How often it’s more like Another Marriage Unraveled by the Mysteries of Life – but the truth is that while marriage takes hard work, in the end – it’s still pretty straight-forward.   We have been called individually to a life of holiness.   If that becomes the sincere goal in our life, then the rest truly does fall well into place.

It gave Daniel the ability to walk with confidence into the fiery furnace and lion’s den, and ultimately what gives us the ability to live with someone of the opposite sex who is so-o-o different from ourselves.

In his book “What Did You Expect?” Paul David Tripp shares how an injury that might leave us with a stiff knee may give us a hard time walking.  At first the pain causes us to limp and we are quite aware of it.  But over time it becomes less and less noticeable to us – to the point we do not notice it at all.  It has become the new and almost comfortable norm.  Then we run into a seldom seen friend who is startled by it.

We forget we have this “unnoticed limp” over time until someone who knew us long ago, brings it up. Left untreated the knee continues to deteriorate until it painfully comes back to our awareness – often requiring more repair than we would have needed if we’d dealt with it earlier.

Just as wounded knees do not heal themselves, and must be repaired by skilled technicians called therapist or surgeon – so our marriage easily drifts into an unnoticed limp – a new norm that misses the wonderful plan of God to become a great display case to others of the Kingdom of Christ, and live out the greatest tool of evangelism I believe God has given mankind.

We have a choice.  We can let time, neglect, apathy, busy-ness, and sin, slowly unravel our marriage or we can put prayer, time, fun, education, spiritual and emotional connecting effort into our marriage and arrive at a display case worthy of King Jesus.

Love is a purposeful, unconditional, sacrificial giving to our God and is often revealed in how we love our spouse.  The model for us is Christ on the cross.  We can only reach this ‘agape’ kind of love by recognizing that we are able to love only because He first loved us (1 John 4:19), and with intentionality seek to  live before Him in ways that help us live out of Romans 12:9-19, and 1 Corinthians 13:4-8

Love is patient, love is kind and is not jealous; love does not brag and is not arrogant, does not act unbecomingly; it does not seek its own, is not provoked, does not take into account a wrong suffered, does not rejoice in unrighteousness, but rejoices with the truth; bears all things, believes all things, hopes all things, endures all things.

seeing Galatians 6:22-23 as the result:

The fruit of the Spirit is love, joy, peace, patience, kindness, goodness, faithfulness, gentleness, and self-control.

Where do we begin?  We must surrender ourselves to God and work on our vertical relationship with Christ.  Recognize that the list above is impossible for us in our own strength – that our surrender reveals a sold out personal love for Christ that comes from, and is returned in faithful gratitude, TO God.  His grace is truly sufficient for us and it is our love from and to Him that makes it happen.  As we grow the vision of Christ living in “me”, He will change and MOLD our character into godliness – and when we have the intention to become all that He designed “me” to become, He provides the means to achieve it.

A marriage without work never works, because good marriages never happen by accident.  A lazy coasting marriage produces emptiness, mediocrity and disaster, a marriage built on a vision of God’s plan, with intention to live that vision, has the Christ given means and opportunity for marital growth.

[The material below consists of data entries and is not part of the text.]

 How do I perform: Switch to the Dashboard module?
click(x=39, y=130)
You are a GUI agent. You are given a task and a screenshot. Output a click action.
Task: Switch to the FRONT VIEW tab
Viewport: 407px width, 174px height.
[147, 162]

Your marriage may be brand new or better than it once was; BUT it is not yet ALL it could be. God’s desire is that your marriage be a great display-case for the relationship between Christ and the church – lifting the Kingdom of God not the kingdom of self.  Life is to be lived and shaped by the relationship we have with Christ as we choose to live our lives with His plan for our lives always on our horizon, in our thinking and actions.